▸ **What is asked**:
Arrange the lines below as a Markdown table with the columns Row and Line, numbering each line and leaving out blank ones.

(Source data)
##############################
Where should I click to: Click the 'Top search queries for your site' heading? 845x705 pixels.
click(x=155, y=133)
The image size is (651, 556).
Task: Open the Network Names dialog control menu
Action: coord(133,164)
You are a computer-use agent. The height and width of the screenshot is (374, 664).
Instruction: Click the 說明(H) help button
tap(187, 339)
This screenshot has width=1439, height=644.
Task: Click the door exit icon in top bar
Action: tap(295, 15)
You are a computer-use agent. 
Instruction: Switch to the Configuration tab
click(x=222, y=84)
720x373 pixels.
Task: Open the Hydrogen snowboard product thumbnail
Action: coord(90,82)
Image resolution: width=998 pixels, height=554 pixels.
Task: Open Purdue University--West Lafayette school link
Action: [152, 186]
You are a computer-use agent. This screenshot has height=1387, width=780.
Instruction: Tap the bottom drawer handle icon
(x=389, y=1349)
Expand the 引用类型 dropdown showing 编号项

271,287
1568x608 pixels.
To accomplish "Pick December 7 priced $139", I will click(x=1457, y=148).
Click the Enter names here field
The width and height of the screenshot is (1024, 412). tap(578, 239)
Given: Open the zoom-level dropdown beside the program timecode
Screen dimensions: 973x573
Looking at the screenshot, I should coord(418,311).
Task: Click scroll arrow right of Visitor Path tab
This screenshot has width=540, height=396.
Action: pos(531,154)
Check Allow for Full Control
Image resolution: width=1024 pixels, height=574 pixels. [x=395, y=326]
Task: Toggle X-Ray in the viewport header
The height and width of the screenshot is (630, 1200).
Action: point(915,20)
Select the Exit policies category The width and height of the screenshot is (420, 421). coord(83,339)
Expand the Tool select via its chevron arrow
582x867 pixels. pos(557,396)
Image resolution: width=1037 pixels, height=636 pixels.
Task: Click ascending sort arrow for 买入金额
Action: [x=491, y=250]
##############################
▸ **Response to the task**:
| Row | Line |
|---|---|
| 1 | Where should I click to: Click the 'Top search queries for your site' heading? 845x705 pixels. |
| 2 | click(x=155, y=133) |
| 3 | The image size is (651, 556). |
| 4 | Task: Open the Network Names dialog control menu |
| 5 | Action: coord(133,164) |
| 6 | You are a computer-use agent. The height and width of the screenshot is (374, 664). |
| 7 | Instruction: Click the 說明(H) help button |
| 8 | tap(187, 339) |
| 9 | This screenshot has width=1439, height=644. |
| 10 | Task: Click the door exit icon in top bar |
| 11 | Action: tap(295, 15) |
| 12 | You are a computer-use agent.  |
| 13 | Instruction: Switch to the Configuration tab |
| 14 | click(x=222, y=84) |
| 15 | 720x373 pixels. |
| 16 | Task: Open the Hydrogen snowboard product thumbnail |
| 17 | Action: coord(90,82) |
| 18 | Image resolution: width=998 pixels, height=554 pixels. |
| 19 | Task: Open Purdue University--West Lafayette school link |
| 20 | Action: [152, 186] |
| 21 | You are a computer-use agent. This screenshot has height=1387, width=780. |
| 22 | Instruction: Tap the bottom drawer handle icon |
| 23 | (x=389, y=1349) |
| 24 | Expand the 引用类型 dropdown showing 编号项 |
| 25 | 271,287 |
| 26 | 1568x608 pixels. |
| 27 | To accomplish "Pick December 7 priced $139", I will click(x=1457, y=148). |
| 28 | Click the Enter names here field |
| 29 | The width and height of the screenshot is (1024, 412). tap(578, 239) |
| 30 | Given: Open the zoom-level dropdown beside the program timecode |
| 31 | Screen dimensions: 973x573 |
| 32 | Looking at the screenshot, I should coord(418,311). |
| 33 | Task: Click scroll arrow right of Visitor Path tab |
| 34 | This screenshot has width=540, height=396. |
| 35 | Action: pos(531,154) |
| 36 | Check Allow for Full Control |
| 37 | Image resolution: width=1024 pixels, height=574 pixels. [x=395, y=326] |
| 38 | Task: Toggle X-Ray in the viewport header |
| 39 | The height and width of the screenshot is (630, 1200). |
| 40 | Action: point(915,20) |
| 41 | Select the Exit policies category The width and height of the screenshot is (420, 421). coord(83,339) |
| 42 | Expand the Tool select via its chevron arrow |
| 43 | 582x867 pixels. pos(557,396) |
| 44 | Image resolution: width=1037 pixels, height=636 pixels. |
| 45 | Task: Click ascending sort arrow for 买入金额 |
| 46 | Action: [x=491, y=250] |